━━ ENTRIES PROVIDED ━━
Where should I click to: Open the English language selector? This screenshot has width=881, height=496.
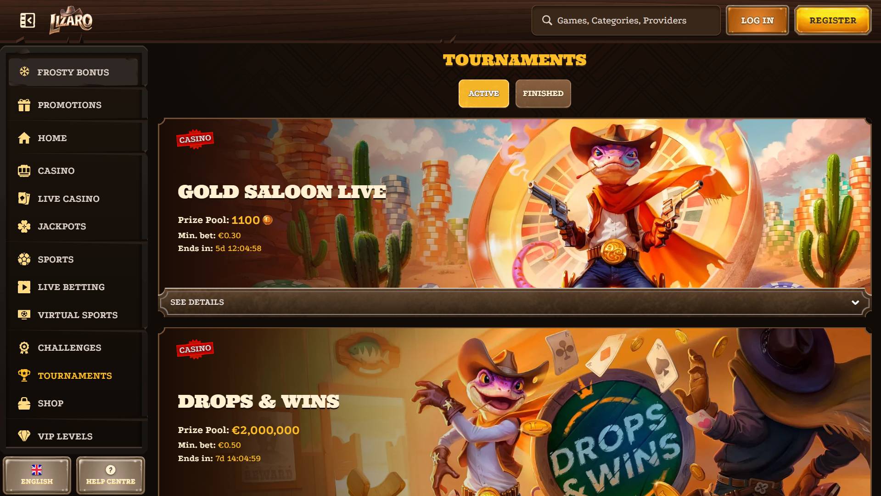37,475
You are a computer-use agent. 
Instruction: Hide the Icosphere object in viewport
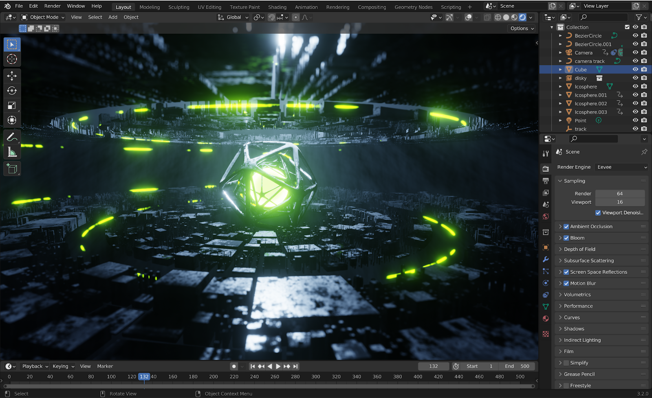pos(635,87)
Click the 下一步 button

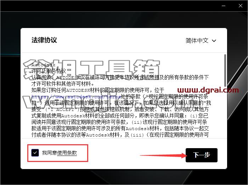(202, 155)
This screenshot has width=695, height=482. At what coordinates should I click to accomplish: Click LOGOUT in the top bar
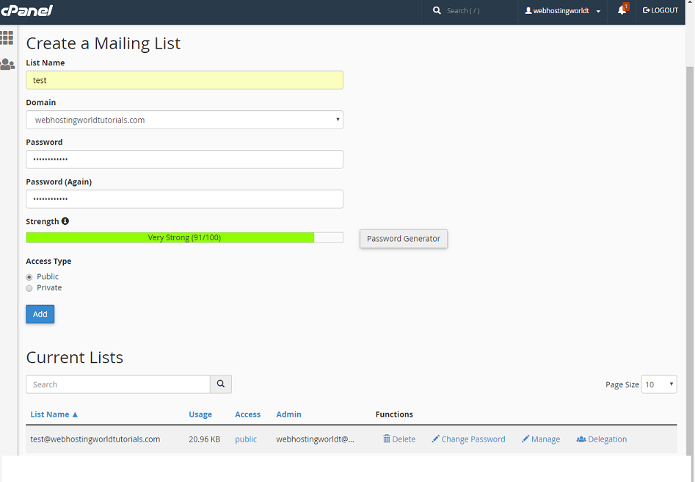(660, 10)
━━━
━━ ENTRIES PROVIDED ━━
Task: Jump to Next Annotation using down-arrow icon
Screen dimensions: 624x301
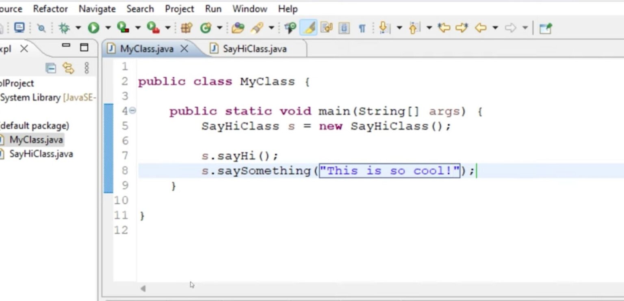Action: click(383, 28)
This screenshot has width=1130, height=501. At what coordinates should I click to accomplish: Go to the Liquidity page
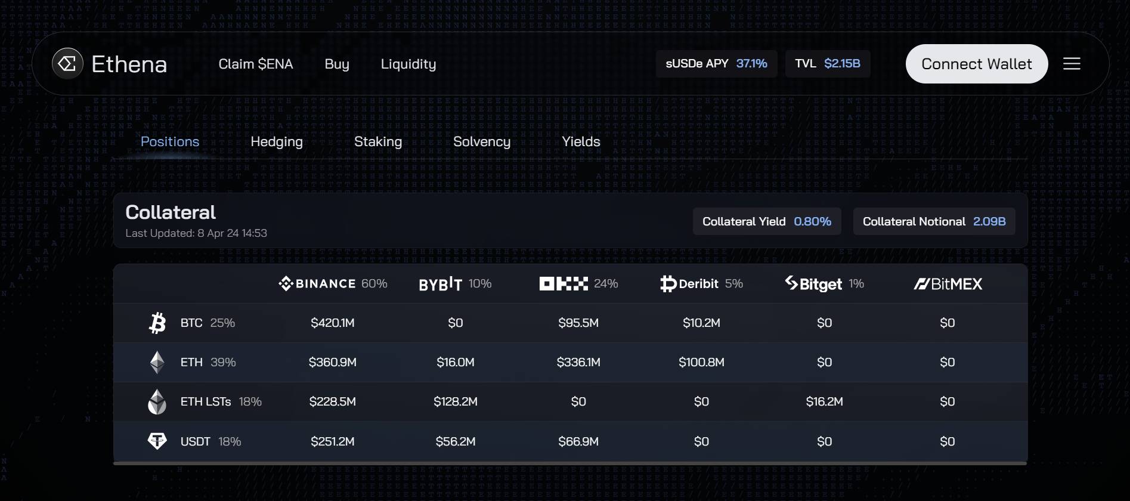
━━━
**DIRECTIONS FOR THIS TASK**:
Within these entries, output exactly the lines starting at the one with "Task: Jump to" and finishing at the one with "This screenshot has width=1130, height=501.". Leave pictures out of the output.

**RESULT BELOW**:
Task: Jump to Next Annotation using down-arrow icon
Screen dimensions: 624x301
Action: click(383, 28)
This screenshot has width=1130, height=501. At what coordinates should I click to accomplish: Go to the Liquidity page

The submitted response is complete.